I am trying to get my pyspark application run on yarn cluster. The application uses certain libraries which require python3. However the yarn cluster uses python2 and does not have python3 installed. Is there a way to package my pyspark application with python3 and all the core python3 libraries.
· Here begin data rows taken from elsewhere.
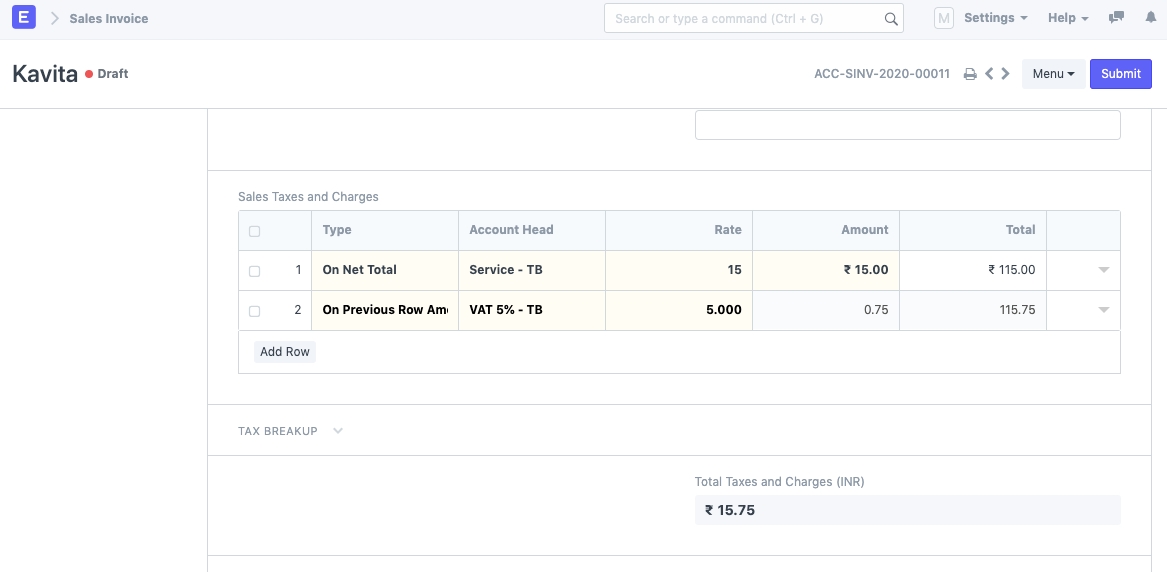1167x572 pixels.
Task: Open the notifications bell
Action: (1150, 18)
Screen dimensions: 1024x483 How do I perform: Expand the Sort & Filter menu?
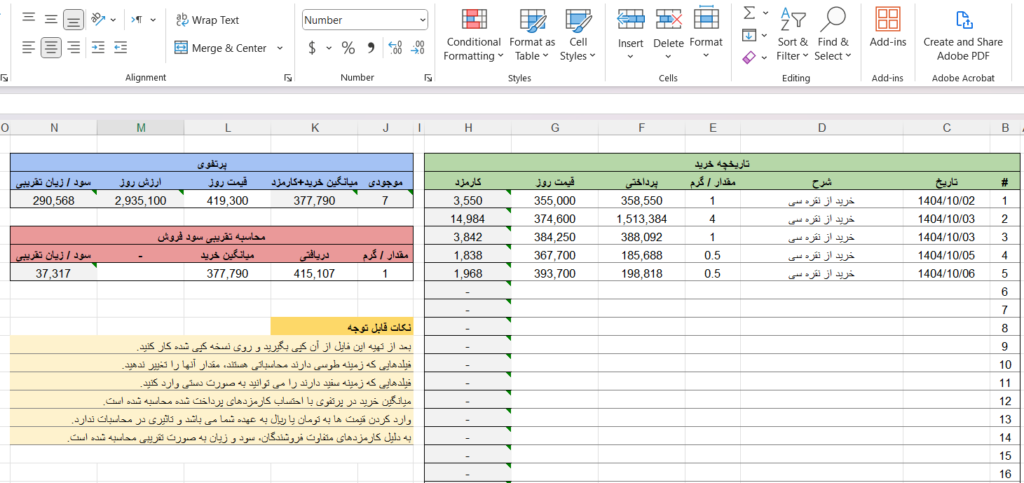[x=793, y=36]
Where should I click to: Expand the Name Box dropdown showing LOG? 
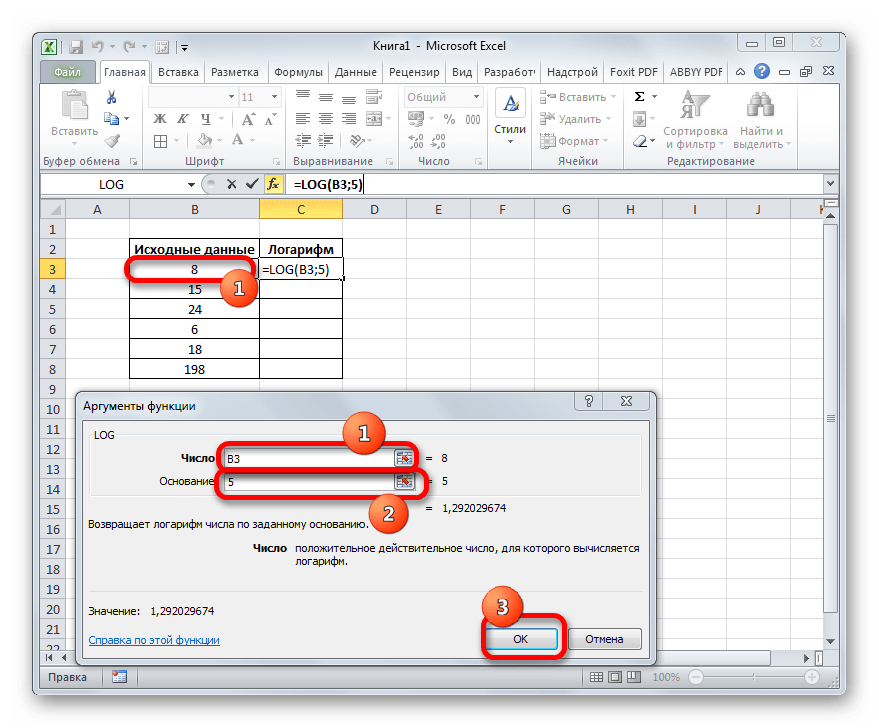coord(192,185)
I have been following these steps rougly to create virtual environment
virtualenv -p /usr/bin/python3 venv/
source venv/bin/activate
pip install -r requirements.txt
venv-pack -o environment.tar.gz
/usr/bin/spark-submit --master yarn --executor-cores 1 --num-executors 15 --queue wesp_dev --deploy-mode cluster --conf "spark.driver.extraJavaOptions=-DENVIRONMENT=pt" --conf "spark.executor.extraJavaOptions=-DENVIRONMENT=pt" --name "EndpointAttackDetectionEngine" --class com.telus.endpointAttackDetectionEngine.AppMain --keytab $KEY_TAB --principal $PRINCIPAL --driver-memory=4G --archives environment.tar.gz#environment --conf spark.yarn.appMasterEnv.PYSPARK_PYTHON=./environment/bin/python --conf spark.executorEnv.LD_LIBRARY_PATH=./environment/lib/ --conf spark.yarn.appMasterEnv.LD_LIBRARY_PATH=./environment/lib/ test.py
However number of issues when I created the virtual environment following the steps above
- I noticed that the python interpreter in venv/bin/python is symlinked to /usr/bin/python. I had to manually delete the symlinks and just copied the python interpreter over. Because the cluster would not have python3 at /usr/bin/python.
- libpython3.6m.so.1.0 was missing. Pyspark application was failing initially because of that. I manually copied that over to venv/lib/ and specify it in
spark.executorEnv.LD_LIBRARY_PATH=./environment/lib/andspark.yarn.appMasterEnv.LD_LIBRARY_PATH=./environment/lib/in spark-submit - Now I am stuck on
Fatal Python error: Py_Initialize: Unable to get the locale encoding ModuleNotFoundError: No module named 'encodings'when I run the pysark application in the yarn cluster. I manually copied encodings and other core modules over for python3 from /usr/lib64/python3.6 but doesn't fix the problem.
All this leads me to believe there is something I am missing when I package my environment with venv. There has to be a better way of doing this.